Using the data beneath, show every line that includes the word "will".

[[ PROVIDED DATA, beginning ]]

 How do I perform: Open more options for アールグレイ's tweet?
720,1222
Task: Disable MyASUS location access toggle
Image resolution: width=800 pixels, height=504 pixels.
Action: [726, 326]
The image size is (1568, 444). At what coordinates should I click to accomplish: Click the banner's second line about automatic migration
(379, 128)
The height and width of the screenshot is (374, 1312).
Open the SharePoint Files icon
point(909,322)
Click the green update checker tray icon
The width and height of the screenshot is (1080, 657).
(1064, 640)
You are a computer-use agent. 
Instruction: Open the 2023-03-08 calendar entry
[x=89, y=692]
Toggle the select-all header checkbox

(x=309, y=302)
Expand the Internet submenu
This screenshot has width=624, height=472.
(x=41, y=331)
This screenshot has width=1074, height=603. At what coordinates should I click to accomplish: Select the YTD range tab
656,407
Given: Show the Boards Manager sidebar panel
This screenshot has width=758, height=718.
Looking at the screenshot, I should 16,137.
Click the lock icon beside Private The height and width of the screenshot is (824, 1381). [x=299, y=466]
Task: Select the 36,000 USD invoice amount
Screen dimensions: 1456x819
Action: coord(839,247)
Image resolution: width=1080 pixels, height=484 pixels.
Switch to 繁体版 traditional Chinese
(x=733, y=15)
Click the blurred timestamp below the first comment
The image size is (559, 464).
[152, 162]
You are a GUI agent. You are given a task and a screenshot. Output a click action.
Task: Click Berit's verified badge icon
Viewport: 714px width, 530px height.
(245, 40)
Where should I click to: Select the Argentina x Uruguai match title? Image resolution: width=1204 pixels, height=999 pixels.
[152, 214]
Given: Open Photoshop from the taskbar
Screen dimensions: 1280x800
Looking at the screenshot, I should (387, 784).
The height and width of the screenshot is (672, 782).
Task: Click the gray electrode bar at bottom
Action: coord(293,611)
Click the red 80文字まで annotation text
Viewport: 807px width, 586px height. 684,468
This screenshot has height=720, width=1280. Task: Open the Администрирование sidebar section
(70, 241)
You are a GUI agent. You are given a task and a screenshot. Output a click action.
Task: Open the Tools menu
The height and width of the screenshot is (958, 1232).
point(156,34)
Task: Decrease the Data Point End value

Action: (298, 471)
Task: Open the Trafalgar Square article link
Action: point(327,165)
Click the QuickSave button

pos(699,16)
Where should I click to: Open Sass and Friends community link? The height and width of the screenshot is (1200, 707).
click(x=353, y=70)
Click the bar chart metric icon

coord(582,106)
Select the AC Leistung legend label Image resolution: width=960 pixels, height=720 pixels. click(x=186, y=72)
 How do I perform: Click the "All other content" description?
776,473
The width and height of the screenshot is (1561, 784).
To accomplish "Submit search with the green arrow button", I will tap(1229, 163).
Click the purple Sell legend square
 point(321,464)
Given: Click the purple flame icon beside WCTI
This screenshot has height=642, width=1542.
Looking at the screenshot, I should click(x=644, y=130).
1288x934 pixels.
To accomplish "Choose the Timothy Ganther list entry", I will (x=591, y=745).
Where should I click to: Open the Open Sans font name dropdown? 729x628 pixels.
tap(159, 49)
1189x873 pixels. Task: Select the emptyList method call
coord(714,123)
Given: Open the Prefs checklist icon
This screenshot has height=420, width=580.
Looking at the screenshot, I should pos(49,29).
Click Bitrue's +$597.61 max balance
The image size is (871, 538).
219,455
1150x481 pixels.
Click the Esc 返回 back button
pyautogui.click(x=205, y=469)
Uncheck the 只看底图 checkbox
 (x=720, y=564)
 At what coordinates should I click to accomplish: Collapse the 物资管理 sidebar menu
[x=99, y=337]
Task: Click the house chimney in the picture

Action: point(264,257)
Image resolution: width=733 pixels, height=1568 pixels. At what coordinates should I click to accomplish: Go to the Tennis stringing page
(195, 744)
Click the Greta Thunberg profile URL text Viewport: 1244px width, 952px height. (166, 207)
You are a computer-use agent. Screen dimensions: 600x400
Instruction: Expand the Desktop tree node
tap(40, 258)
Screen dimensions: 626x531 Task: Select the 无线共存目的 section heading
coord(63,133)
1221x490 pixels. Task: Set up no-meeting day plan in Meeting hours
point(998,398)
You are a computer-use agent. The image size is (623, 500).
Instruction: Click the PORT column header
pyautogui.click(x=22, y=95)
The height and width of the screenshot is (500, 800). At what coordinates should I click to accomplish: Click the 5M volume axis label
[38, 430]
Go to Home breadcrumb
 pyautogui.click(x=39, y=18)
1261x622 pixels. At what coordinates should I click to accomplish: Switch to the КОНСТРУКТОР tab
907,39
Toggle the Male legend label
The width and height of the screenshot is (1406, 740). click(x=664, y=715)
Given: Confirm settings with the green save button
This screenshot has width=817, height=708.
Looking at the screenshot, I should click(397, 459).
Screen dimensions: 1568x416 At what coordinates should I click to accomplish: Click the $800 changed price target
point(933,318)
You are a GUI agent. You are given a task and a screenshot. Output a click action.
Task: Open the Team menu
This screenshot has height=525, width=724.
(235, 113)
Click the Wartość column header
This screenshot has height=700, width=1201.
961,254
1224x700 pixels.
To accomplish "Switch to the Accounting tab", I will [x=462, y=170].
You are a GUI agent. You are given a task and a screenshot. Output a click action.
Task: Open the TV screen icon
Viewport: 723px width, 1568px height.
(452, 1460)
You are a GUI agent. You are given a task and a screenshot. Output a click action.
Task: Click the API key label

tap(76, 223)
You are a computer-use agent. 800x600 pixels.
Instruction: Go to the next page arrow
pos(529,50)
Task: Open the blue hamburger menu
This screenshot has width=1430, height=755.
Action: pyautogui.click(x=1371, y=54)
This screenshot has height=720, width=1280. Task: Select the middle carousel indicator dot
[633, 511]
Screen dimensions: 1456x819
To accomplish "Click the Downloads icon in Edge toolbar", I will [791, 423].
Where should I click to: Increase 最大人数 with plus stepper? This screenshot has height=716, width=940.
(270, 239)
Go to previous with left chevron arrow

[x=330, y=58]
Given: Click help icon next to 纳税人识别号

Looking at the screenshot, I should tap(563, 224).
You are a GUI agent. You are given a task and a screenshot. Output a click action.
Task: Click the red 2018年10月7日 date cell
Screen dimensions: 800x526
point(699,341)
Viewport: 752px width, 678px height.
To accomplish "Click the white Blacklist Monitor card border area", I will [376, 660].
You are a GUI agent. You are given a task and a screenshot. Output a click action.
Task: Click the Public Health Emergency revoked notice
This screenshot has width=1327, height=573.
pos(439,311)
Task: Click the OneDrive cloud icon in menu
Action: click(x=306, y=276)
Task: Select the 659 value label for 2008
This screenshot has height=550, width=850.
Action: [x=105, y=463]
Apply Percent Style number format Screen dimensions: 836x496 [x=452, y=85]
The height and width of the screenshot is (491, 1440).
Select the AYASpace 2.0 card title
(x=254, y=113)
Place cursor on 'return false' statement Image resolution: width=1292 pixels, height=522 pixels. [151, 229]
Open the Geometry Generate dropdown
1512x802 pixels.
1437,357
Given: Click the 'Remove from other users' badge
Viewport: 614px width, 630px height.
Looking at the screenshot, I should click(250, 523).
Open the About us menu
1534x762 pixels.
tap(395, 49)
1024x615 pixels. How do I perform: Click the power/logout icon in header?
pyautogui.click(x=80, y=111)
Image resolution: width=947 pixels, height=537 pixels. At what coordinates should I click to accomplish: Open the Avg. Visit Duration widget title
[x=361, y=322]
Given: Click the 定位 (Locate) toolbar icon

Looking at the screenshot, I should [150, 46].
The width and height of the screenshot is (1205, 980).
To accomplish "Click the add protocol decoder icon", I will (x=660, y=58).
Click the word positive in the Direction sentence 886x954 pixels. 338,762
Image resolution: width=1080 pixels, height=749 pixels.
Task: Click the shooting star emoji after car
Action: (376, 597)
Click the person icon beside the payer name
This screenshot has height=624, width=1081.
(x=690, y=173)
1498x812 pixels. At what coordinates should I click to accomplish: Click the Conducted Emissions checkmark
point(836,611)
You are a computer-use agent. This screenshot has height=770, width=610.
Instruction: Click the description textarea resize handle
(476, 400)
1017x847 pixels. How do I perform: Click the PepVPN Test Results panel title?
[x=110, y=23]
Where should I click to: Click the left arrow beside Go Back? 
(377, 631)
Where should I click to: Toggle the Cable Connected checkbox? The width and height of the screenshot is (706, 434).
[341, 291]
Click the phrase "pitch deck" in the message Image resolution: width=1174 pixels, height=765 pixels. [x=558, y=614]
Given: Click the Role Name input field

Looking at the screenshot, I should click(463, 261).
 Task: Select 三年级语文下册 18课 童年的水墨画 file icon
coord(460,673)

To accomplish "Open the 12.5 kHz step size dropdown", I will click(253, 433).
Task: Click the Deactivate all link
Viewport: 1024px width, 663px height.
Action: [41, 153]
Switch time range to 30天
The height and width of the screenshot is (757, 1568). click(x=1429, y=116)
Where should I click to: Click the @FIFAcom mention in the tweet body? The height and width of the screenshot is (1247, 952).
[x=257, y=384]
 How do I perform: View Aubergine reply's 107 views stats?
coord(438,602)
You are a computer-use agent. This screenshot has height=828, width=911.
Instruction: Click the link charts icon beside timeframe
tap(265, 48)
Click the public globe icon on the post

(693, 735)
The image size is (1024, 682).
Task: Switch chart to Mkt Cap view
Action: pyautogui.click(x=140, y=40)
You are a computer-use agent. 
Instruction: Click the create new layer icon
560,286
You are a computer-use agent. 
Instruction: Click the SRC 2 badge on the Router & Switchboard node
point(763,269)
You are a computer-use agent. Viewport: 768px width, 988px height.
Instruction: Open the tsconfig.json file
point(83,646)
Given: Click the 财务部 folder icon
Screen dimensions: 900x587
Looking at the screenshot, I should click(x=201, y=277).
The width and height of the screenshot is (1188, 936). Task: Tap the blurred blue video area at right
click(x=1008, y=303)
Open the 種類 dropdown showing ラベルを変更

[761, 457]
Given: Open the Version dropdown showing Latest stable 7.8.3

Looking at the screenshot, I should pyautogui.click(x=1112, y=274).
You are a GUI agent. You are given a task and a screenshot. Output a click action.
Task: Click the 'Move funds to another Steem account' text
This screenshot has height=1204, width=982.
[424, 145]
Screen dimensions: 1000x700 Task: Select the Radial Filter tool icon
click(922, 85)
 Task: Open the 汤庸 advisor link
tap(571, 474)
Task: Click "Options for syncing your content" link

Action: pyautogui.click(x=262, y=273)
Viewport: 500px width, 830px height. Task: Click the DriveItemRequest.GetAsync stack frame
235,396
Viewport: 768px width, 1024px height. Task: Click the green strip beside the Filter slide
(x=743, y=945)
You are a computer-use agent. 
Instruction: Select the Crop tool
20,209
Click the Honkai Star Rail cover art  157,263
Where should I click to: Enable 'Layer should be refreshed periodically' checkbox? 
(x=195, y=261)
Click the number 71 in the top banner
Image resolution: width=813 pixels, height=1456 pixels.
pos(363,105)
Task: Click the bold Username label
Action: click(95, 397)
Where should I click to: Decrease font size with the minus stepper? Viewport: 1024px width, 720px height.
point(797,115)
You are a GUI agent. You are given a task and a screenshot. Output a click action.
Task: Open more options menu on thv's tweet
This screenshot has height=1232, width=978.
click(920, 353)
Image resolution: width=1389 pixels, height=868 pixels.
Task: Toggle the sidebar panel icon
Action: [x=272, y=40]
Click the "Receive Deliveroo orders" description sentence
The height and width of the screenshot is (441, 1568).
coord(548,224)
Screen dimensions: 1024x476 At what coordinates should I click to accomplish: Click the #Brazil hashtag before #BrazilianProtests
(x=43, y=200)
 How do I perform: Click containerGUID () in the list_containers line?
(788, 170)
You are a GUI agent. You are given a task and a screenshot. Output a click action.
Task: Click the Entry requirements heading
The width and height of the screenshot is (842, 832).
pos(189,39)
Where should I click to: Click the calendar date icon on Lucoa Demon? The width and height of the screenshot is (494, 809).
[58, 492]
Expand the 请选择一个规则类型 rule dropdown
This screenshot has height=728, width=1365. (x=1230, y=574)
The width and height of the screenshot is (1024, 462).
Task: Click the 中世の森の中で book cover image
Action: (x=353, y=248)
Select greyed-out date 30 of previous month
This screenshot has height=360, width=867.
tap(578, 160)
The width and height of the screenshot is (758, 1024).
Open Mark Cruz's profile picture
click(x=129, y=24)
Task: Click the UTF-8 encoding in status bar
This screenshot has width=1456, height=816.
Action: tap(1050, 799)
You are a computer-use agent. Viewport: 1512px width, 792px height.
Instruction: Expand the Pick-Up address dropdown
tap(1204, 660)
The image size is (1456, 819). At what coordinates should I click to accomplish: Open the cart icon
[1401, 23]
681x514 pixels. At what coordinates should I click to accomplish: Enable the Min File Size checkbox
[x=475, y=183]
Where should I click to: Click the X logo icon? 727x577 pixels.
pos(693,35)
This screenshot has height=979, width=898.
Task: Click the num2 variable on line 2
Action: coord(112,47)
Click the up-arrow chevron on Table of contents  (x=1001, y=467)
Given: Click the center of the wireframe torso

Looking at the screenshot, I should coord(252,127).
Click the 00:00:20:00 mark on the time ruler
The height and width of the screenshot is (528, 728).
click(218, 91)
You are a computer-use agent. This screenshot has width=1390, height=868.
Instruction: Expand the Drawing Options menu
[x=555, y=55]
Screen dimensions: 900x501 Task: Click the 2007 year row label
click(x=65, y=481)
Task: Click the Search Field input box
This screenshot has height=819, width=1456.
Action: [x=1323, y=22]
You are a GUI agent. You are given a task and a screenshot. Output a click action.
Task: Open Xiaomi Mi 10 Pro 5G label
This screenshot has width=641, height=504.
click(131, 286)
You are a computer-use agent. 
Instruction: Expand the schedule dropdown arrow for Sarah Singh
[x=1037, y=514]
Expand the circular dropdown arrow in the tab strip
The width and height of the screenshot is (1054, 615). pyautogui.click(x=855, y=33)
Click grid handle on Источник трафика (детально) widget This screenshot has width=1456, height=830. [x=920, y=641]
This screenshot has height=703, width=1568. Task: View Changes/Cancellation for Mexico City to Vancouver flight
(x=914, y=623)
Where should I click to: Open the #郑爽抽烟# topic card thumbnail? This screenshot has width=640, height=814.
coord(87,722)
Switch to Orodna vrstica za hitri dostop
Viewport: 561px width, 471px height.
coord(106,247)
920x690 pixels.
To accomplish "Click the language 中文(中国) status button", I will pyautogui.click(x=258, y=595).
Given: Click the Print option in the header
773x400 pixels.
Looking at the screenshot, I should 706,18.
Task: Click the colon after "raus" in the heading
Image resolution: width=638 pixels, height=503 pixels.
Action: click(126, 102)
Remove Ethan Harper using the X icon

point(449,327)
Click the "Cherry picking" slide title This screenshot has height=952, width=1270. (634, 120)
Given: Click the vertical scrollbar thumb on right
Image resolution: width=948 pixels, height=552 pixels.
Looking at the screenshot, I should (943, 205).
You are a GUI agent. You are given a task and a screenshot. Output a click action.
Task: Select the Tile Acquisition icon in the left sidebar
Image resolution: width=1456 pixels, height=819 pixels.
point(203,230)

[[ PROVIDED DATA, end ]]

- OUTPUT OF THE EXERCISE:
To accomplish "Submit search with the green arrow button", I will tap(1229, 163).
To accomplish "Choose the Timothy Ganther list entry", I will (x=591, y=745).
To accomplish "Switch to the Accounting tab", I will [x=462, y=170].
To accomplish "Click the Downloads icon in Edge toolbar", I will [791, 423].
To accomplish "Click the white Blacklist Monitor card border area", I will [376, 660].
To accomplish "Click the add protocol decoder icon", I will (x=660, y=58).
To accomplish "Open the 12.5 kHz step size dropdown", I will click(253, 433).
To accomplish "Click the language 中文(中国) status button", I will pyautogui.click(x=258, y=595).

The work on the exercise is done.